# Bodum’s Automatic Coffee Machine Isn’t Just Prettier Than Yours—It’s Better



## cjbailey1 (Jan 17, 2011)

http://gizmodo.com/5876515/bodums-automatic-coffee-machine-isnt-just-prettier-than-yours++its-better

I was sent this by a friend and was particularly intrigued by the point at the end...



> P.S. Coffee nerds: My suspicion is that this year we might see a swing back toward more automation/machinery/techno-wizardry as we look for more consistency in coffee, after the last couple years of post-Clover wild and crazy haze of manual techniques that often produce delicious coffee, but not often very consistently. Yes/no?

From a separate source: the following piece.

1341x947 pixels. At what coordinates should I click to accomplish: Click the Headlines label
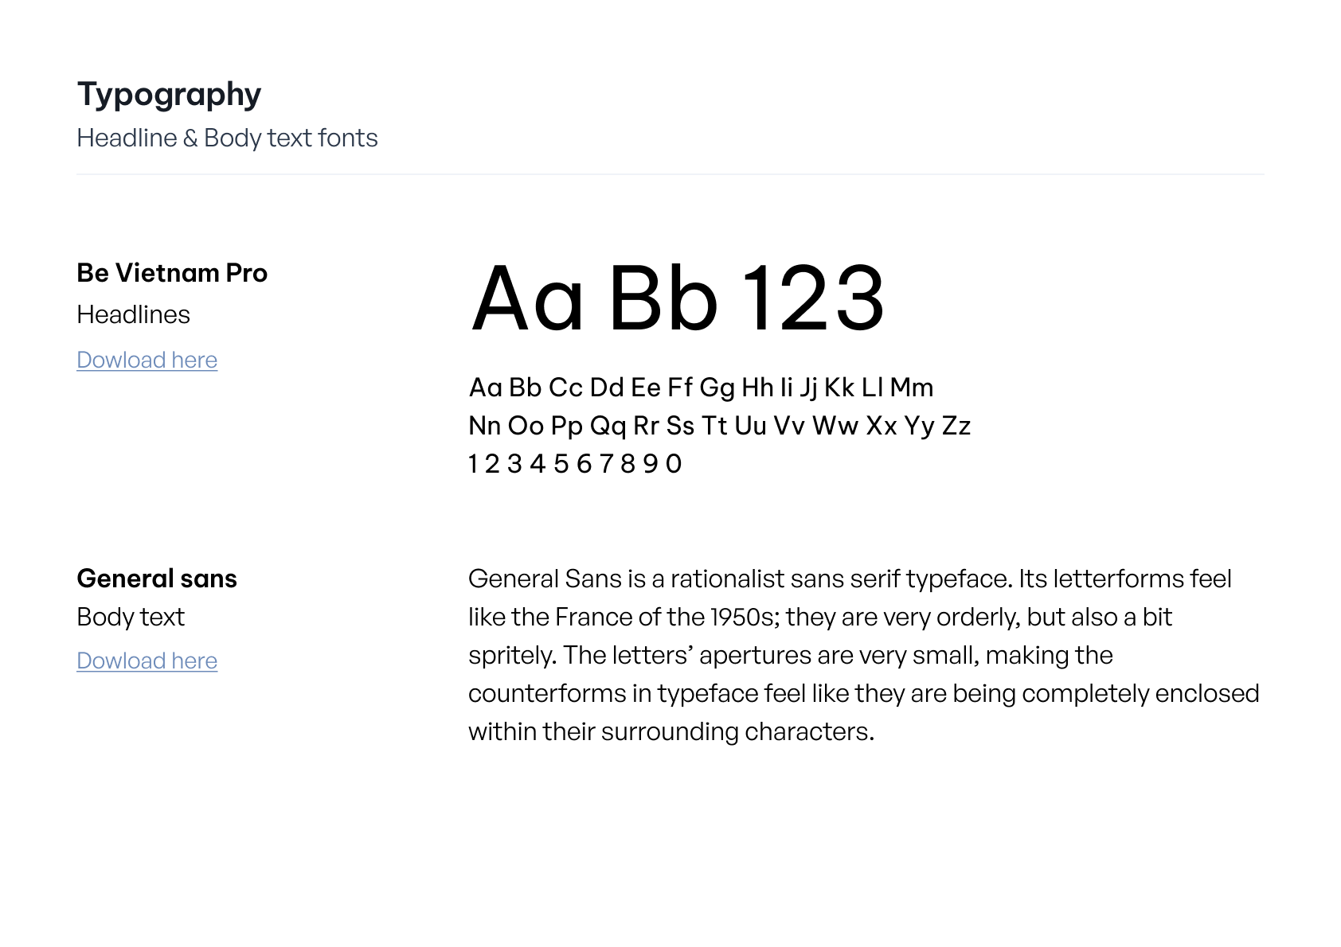click(x=133, y=314)
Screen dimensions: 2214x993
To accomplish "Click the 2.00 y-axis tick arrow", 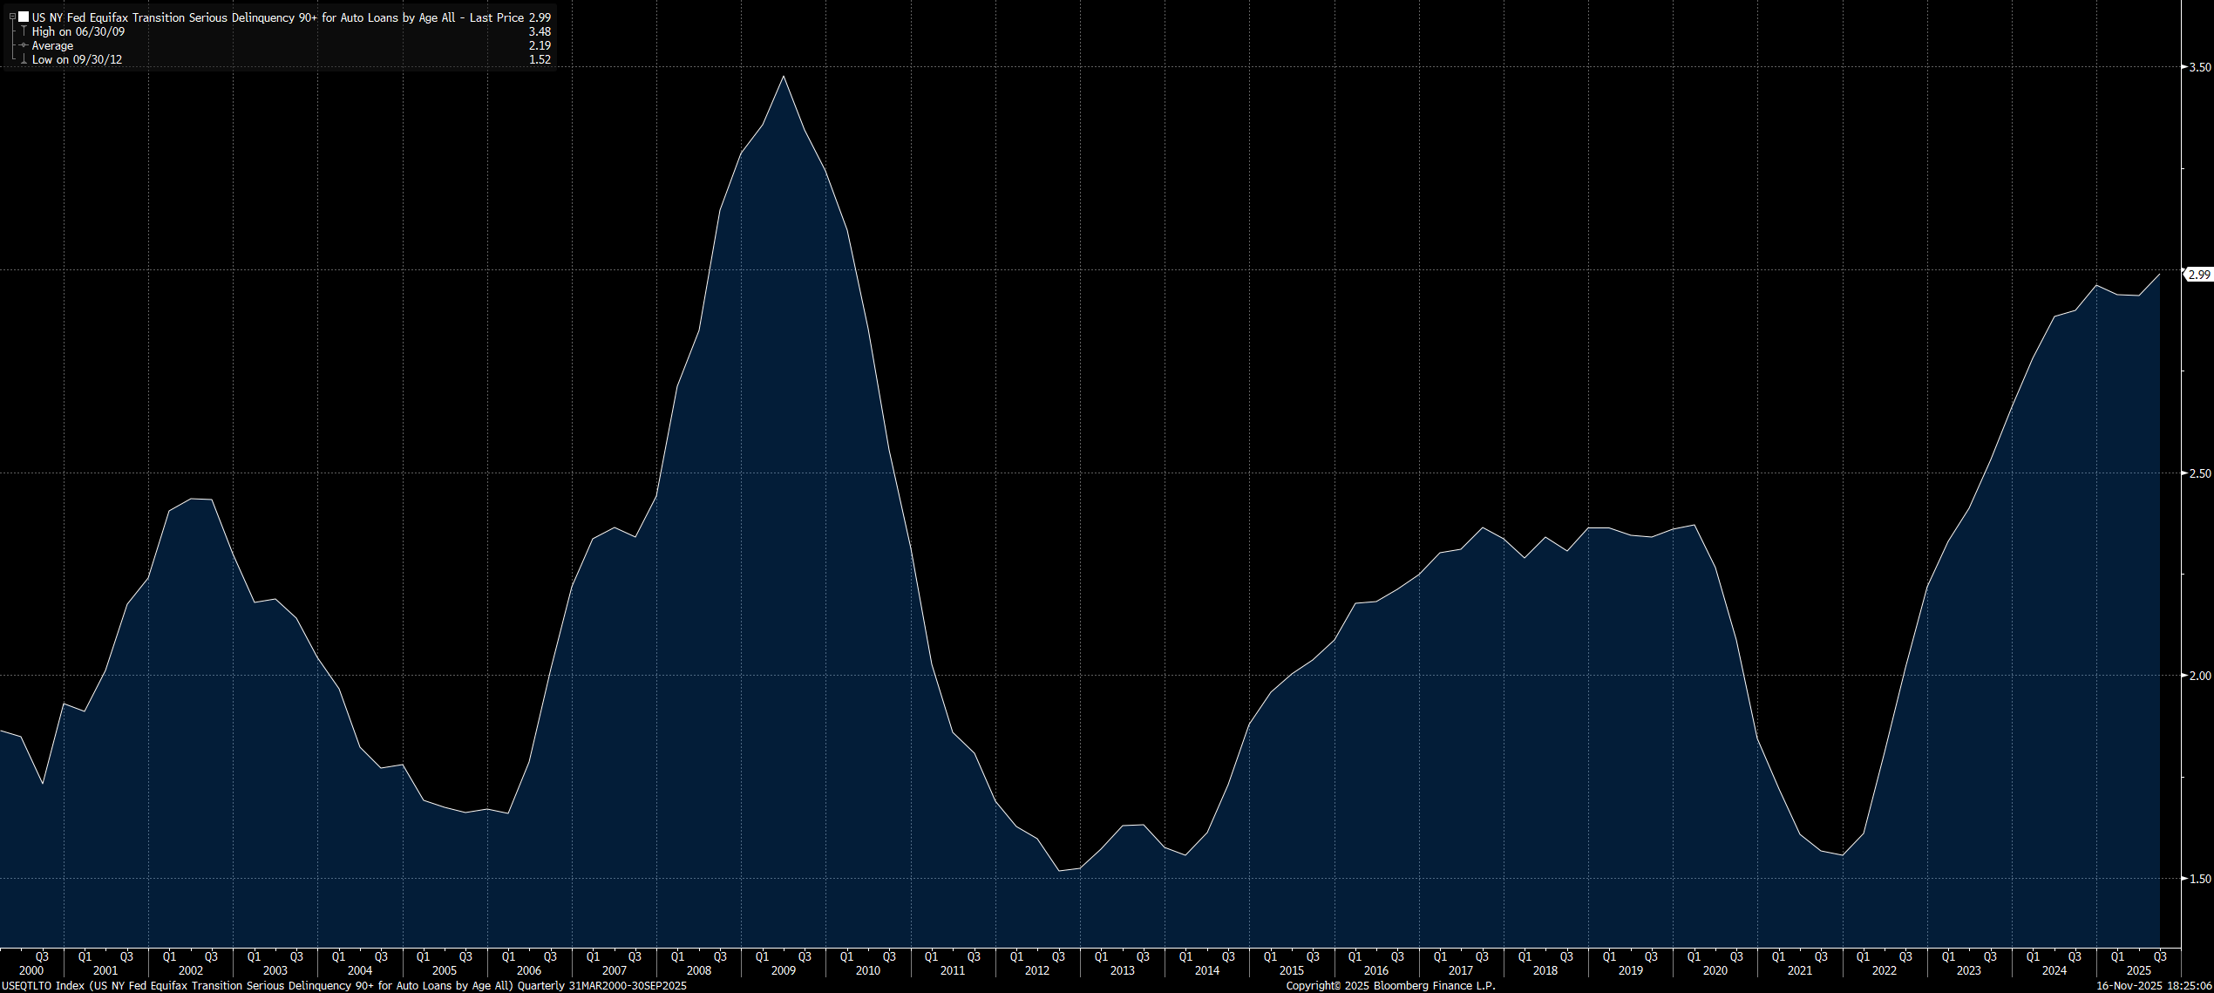I will (2183, 676).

Yes consistency is a good thing, but can something like this ever allow the adjustments you can easily do manually? I'm not sure!


----------



## MikeHag (Mar 13, 2011)

I think the issue of whether manual brewing or automated brewing delivers the most consistently good coffee is a distraction from the real issue. Whether you have the most automated solution out there or are using manual brew methods there is still a need for staff who understand how to use and maintain them properly... and in most cafes this isn't the case.

Manual brewing for me all the way, with a heavy HEAVY focus on good staff recruitment, with continuous training and development linked to career progression and financial reward. That is how you get consistently good coffee.


----------